Oxidation of Glycerol to Formaldehyde by Microsomes: Are Glycerol Radicals Produced in the Reaction Pathway?

Microsomes and reconstituted systems containing cytochrome P450 can oxidize glycerol to formaldehyde in a reaction catalyzed by an oxidant produced from the interaction of nonheme iron with H₂O₂. To evaluate the mechanism for this oxidation, the generation of glycerol radicals by various systems was compared to rates of formaldehyde production from glycerol. Photolysis of H₂O₂, oxidation of xanthine by xanthine oxidase in the presence of iron catalysts, or NADPH-dependent microsomal electron transfer in the presence of ferric-EDTA produced hydroxyl radicals.

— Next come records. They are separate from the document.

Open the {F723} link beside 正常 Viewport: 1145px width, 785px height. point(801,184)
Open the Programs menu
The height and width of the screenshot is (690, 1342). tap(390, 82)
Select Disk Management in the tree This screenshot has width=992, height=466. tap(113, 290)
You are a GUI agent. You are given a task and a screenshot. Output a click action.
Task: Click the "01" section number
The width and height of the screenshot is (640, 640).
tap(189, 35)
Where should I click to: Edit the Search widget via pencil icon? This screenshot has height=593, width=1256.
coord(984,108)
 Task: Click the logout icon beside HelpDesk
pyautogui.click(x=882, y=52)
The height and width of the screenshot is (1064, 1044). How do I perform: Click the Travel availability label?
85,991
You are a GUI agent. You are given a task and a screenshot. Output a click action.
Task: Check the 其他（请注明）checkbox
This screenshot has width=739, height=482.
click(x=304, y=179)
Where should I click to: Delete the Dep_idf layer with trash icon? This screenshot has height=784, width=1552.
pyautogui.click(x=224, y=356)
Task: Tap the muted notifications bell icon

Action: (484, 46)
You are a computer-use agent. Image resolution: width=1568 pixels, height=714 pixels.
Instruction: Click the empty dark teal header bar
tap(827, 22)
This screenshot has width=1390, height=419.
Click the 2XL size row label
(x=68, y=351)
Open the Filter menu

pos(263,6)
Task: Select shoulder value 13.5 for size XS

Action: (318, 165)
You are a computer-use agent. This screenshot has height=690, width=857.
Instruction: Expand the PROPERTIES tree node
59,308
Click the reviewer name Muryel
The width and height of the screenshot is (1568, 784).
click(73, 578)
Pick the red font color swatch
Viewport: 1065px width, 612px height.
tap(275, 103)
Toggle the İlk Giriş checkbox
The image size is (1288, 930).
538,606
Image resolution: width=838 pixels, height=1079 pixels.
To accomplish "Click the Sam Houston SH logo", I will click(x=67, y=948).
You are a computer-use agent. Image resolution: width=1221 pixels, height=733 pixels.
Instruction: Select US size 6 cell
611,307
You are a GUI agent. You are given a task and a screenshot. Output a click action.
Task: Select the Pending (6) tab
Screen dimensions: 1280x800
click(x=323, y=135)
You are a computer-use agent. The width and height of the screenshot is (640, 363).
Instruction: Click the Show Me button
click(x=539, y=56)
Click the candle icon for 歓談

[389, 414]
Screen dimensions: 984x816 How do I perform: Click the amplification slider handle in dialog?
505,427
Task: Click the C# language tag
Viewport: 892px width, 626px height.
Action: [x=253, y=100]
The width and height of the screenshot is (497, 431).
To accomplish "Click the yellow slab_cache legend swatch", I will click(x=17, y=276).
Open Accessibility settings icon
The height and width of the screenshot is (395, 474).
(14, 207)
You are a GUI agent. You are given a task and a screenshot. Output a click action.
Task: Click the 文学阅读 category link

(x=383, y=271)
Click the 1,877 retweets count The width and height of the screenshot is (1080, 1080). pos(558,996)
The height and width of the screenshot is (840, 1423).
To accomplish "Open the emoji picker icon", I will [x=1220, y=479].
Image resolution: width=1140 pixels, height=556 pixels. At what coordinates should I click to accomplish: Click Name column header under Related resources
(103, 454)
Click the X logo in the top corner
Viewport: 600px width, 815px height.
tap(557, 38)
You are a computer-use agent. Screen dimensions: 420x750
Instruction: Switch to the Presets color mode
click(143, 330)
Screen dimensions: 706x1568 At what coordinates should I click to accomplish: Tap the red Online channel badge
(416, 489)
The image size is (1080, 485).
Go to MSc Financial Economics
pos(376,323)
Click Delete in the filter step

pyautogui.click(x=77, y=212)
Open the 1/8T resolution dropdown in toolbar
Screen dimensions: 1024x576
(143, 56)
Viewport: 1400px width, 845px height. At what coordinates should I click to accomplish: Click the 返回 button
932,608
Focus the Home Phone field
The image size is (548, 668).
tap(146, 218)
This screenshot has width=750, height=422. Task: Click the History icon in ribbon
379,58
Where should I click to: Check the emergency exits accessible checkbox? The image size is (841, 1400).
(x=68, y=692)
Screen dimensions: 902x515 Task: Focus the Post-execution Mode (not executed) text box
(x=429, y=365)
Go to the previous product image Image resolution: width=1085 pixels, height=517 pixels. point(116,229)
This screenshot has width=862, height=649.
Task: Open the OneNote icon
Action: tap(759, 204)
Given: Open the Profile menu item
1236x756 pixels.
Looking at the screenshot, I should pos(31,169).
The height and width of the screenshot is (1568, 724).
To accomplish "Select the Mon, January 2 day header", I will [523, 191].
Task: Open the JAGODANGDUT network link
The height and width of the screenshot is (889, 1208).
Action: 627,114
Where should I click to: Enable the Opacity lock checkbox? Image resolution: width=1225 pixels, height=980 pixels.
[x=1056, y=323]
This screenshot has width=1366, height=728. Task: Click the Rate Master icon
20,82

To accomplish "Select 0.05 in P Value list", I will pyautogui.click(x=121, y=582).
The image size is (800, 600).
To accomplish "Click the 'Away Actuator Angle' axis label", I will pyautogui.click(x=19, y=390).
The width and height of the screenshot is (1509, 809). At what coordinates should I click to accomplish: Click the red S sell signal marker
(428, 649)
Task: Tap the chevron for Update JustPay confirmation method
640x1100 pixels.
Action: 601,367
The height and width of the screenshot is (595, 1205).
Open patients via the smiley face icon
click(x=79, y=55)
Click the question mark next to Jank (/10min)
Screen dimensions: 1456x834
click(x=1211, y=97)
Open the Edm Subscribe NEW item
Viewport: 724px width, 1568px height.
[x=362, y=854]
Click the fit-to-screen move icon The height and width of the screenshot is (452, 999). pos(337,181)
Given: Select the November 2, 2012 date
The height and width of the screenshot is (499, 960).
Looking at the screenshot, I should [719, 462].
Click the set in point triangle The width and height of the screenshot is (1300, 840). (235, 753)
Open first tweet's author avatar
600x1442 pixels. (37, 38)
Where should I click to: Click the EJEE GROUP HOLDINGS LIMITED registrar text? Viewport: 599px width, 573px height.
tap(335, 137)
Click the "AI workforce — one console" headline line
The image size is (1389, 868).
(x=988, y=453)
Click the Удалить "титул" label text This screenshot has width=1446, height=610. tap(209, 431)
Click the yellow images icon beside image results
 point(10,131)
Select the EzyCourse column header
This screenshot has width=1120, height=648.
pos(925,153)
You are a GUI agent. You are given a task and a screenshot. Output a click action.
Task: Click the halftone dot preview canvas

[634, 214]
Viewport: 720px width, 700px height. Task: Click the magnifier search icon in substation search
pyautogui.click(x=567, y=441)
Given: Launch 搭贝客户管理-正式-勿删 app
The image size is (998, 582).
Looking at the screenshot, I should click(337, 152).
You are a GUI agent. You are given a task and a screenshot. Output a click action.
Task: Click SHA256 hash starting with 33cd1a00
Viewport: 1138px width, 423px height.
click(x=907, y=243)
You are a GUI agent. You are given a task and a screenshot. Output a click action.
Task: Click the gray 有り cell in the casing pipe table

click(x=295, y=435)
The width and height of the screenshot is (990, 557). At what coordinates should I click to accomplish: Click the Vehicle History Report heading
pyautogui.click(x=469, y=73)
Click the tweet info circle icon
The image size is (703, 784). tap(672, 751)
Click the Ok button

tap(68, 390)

In the presence of glycerol these reaction systems produced DMPO-glycerol radical adducts which were detected by ESR spectroscopy. Despite the production of ·OH and glycerol spin-trapped adducts by these reaction systems, very low amounts or nondetectable amounts of formaldehyde were produced from the glycerol. However, significant amounts of formaldehyde were observed when microsomes were incubated in the presence of ferric ammonium sulfate or ferric-ATP, although ·OH production was lower with these iron catalysts than with ferric-EDTA. These results fail to support correlation between ·OH production and oxidation of glycerol to formaldehyde. Under conditions in which glycerol was oxidized to formaldehyde, no glycerol radical species could be observed with DMPO as the spin-trapping agent. These results suggest the oxidant (not ·OH) derived from the interaction of H₂O₂ with iron apparently cleaves glycerol to formaldehyde without the formation of a radical intermediate. Alternatively, the radical intermediate may be produced at a too low concentration to be detected or the radical intermediate may not be formed as a free species and therefore cannot be spin-trapped. By comparing microsomal rates of formaldehyde production from glycerol and glycerol-d₅, a kinetic isotope effect of about three was observed. The kinetic isotope effect was due to changes in V_max for formaldehyde production and not K_m for glycerol, suggesting that breakage of a carbon-hydrogen bond was a rate-determining step in the overall pathway of glycerol oxidation to formaldehyde.